Work item
Nothing but the text of the listing, repeated exactly, belongs in the answer; leave the images out.

Data extract
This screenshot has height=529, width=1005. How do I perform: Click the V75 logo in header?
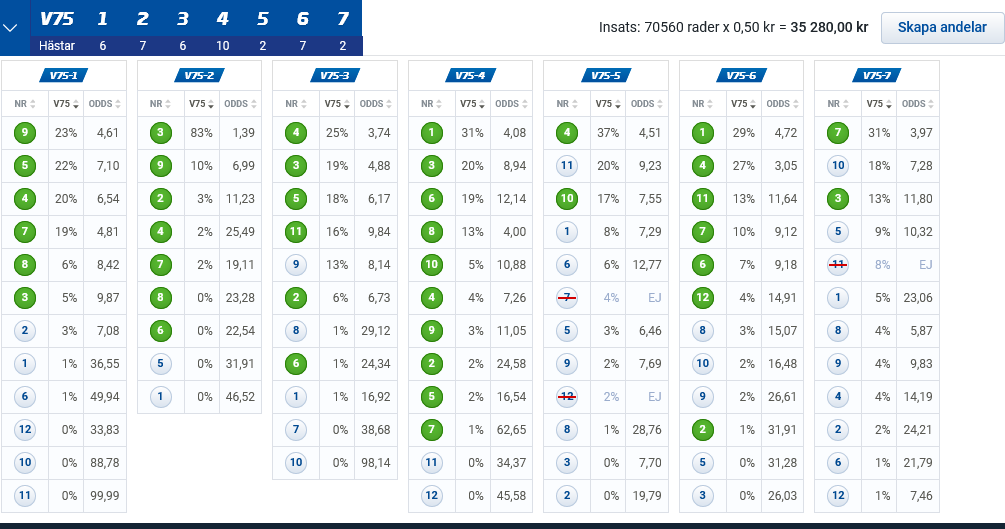(x=57, y=19)
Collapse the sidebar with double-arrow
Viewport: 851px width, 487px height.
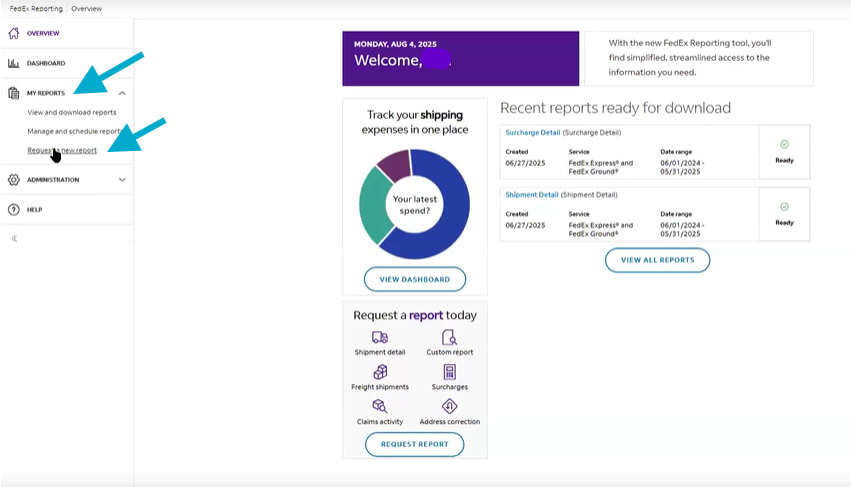pos(14,238)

Response to this exercise
This screenshot has height=529, width=1005. How do I perform: Click the V75 logo in header?
(x=57, y=19)
Collapse the sidebar with double-arrow
Viewport: 851px width, 487px height.
pos(14,238)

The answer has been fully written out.